Конечно, его окружение сделало все возможное, чтобы замять скандал, и все же во всей этой трагической истории не очень понятно отношение Кемаля к так страстно любившей его женщине.
Остаться совершенно равнодушным — это было слишком даже для него.
Ведь судя по рассказам одной из его приемных дочерей Сабихи Гёкчен, Кемаль испытывал к Фикрие сильную привязанность и всегда считал ее куда более подходящей для семейной жизни, нежели Латифе.
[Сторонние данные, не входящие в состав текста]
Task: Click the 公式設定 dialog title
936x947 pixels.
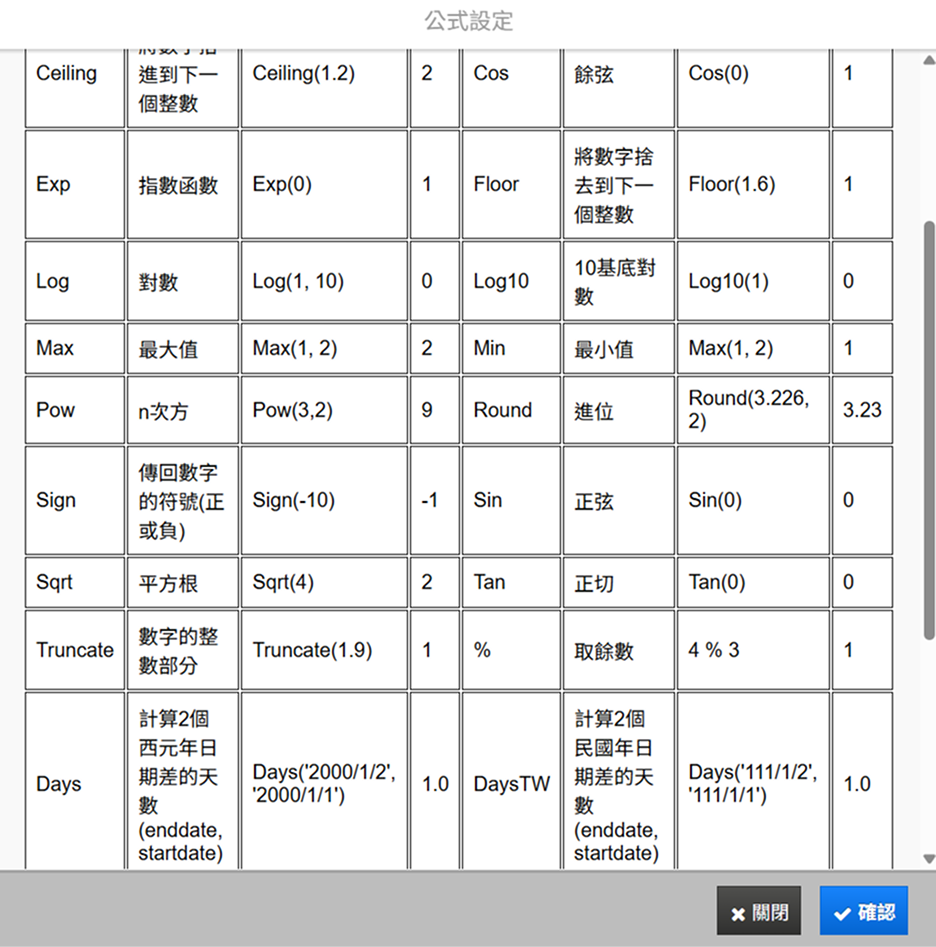Action: [468, 21]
Правда, другие источники утвержают, что Кемаль был настолько потрясен этой смертью, что однажды назвал жену Фикрие.
Это переполнило чашу терпения и без того жившей постоянно на нервах истеричной Латифе.
— Я требую развода! — в очередной раз вспылила она. — Ты не делишься со мной своими мыслями, ты ведешь себя по отношению ко мне как восточный мужчина, ты отгораживаешься от меня своей работой, я нахожусь в заточении, словно в гареме!
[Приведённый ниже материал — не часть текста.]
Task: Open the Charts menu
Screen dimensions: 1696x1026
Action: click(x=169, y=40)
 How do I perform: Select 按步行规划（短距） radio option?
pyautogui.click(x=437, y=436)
Конечно, она устала от бесконечных ужинов Кемаля, затягивавшихся до утра.
— Я, — кричала она, — не желаю больше видеть и слышать твоих пьяных и примитивных скотов!
Под это определение попали и Али-меч, и Реджеп Зюхтю, и Джевад Аббас, и Салих, одним словом все те, с кем Кемаль снимал напряжение.
В какой уже раз Кемаль сумел успокоить жену.
Успокоился и он сам.
Однако в середине ноября 1923 года в результате сердечного приступа он потерял сознание.
Сказались старые недуги и то постоянное нервное напряжение, в каком он пребывал вот уже столько лет.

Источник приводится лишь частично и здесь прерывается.